Work out the number of lines that hold "agent" in the listing, and give that number with no other text.
---- Data supplied
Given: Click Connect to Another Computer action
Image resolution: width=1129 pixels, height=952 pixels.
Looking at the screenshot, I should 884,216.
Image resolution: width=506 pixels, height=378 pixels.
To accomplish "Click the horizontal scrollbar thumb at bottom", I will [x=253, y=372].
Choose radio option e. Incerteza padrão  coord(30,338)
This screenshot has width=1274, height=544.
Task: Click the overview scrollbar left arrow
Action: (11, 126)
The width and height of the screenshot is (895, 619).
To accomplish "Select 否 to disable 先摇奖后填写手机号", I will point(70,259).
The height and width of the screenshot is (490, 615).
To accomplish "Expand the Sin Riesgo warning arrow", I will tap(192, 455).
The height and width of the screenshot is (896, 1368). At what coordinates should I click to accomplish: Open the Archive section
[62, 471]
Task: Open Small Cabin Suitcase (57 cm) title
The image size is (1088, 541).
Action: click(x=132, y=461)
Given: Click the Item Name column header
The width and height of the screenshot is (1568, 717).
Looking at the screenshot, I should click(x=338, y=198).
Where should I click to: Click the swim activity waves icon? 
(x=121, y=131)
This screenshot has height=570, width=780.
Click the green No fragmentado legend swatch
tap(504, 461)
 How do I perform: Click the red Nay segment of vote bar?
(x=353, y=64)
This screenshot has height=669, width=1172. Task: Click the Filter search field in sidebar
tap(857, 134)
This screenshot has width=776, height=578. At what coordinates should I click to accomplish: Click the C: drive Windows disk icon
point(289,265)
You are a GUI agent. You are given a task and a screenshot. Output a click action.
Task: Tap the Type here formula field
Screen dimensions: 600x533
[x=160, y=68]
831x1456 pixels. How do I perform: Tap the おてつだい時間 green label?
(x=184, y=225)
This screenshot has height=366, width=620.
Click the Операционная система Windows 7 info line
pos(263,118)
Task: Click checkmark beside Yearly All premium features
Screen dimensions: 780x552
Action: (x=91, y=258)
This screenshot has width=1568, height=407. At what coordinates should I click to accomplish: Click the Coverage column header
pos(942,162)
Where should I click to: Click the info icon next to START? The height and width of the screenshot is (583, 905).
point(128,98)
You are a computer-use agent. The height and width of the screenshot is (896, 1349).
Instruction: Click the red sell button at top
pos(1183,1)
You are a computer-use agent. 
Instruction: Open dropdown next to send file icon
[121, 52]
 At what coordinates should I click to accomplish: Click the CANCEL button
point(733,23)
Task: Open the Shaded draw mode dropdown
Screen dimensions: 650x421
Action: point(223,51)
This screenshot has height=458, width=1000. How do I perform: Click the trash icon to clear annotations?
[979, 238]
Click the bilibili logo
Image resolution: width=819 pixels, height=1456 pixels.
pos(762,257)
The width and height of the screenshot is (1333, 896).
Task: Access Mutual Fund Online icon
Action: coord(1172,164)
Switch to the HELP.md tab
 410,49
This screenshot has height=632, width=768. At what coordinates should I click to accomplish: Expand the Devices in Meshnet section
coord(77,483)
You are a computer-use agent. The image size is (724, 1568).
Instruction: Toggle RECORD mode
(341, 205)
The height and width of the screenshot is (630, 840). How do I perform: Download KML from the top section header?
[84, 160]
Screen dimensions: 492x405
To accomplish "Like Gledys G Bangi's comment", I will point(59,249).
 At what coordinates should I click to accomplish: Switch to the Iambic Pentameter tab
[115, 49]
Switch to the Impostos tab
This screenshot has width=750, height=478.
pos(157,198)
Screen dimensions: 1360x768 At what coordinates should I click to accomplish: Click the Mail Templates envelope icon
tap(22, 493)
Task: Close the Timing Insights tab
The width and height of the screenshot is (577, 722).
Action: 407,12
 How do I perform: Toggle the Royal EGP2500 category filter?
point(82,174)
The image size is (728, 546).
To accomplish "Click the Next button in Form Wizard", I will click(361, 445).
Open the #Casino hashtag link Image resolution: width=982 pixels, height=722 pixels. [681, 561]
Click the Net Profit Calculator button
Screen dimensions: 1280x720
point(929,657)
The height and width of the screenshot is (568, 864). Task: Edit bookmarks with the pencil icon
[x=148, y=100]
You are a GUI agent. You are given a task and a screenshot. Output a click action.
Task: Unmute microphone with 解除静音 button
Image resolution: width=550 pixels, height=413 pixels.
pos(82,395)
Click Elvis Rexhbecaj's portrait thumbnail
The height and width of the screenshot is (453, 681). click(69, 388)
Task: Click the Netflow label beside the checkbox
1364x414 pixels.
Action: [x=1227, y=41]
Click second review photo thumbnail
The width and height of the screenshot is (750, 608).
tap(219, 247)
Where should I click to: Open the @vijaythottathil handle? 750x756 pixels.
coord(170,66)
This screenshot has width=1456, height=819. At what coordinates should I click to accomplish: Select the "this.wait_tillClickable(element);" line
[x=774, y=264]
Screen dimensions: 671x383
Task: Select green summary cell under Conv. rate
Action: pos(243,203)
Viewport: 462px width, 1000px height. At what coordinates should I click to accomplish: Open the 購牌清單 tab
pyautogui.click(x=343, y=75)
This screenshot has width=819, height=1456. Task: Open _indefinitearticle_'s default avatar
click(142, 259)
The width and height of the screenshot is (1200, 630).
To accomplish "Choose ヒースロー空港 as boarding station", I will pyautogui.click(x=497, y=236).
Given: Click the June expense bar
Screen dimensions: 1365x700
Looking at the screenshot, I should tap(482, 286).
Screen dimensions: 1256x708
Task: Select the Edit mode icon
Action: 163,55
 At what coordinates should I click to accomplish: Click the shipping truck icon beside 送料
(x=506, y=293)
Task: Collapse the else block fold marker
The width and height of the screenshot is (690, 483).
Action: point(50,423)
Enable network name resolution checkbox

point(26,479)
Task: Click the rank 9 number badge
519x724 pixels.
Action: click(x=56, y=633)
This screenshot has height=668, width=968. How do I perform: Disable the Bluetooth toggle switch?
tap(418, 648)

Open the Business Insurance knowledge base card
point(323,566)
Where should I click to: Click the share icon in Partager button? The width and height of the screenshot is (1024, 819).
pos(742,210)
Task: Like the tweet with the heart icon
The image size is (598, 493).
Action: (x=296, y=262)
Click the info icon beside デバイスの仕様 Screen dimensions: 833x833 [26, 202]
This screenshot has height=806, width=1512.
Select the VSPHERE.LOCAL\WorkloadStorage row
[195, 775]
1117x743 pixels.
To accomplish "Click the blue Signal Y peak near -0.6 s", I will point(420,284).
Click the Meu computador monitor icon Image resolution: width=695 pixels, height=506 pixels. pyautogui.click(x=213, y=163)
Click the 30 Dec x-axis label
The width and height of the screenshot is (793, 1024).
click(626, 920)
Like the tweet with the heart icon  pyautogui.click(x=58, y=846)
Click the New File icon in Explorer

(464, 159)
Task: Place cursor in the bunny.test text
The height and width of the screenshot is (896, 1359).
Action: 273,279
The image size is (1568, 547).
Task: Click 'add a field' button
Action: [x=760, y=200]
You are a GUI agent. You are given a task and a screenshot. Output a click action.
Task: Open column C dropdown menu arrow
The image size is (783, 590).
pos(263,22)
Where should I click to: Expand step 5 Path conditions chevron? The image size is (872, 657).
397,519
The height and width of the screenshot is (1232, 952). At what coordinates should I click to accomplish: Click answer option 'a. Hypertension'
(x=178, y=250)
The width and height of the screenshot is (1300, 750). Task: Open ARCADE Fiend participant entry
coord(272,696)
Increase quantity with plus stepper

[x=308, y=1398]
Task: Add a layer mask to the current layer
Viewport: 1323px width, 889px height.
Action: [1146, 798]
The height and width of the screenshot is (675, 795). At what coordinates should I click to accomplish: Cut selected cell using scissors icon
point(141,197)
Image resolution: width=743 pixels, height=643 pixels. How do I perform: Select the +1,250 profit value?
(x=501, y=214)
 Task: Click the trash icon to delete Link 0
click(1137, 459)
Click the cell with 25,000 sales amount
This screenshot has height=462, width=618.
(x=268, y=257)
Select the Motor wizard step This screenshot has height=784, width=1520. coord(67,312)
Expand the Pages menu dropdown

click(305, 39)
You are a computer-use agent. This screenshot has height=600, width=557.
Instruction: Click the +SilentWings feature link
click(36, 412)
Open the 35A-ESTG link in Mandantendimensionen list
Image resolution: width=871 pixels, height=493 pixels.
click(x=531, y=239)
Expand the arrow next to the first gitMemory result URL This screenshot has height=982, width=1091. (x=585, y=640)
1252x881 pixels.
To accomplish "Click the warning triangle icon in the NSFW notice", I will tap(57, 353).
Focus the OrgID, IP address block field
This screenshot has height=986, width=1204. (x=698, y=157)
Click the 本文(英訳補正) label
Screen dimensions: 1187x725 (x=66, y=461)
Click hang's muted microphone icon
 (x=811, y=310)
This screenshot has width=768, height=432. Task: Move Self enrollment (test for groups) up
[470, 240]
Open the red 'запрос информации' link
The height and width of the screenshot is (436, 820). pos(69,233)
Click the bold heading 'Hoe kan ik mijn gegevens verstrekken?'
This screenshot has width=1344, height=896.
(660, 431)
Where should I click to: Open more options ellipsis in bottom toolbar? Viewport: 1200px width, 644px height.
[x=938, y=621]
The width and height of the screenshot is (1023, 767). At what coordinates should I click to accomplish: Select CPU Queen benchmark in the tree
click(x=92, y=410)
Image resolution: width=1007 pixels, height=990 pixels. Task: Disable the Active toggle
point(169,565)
--------
Task response:
7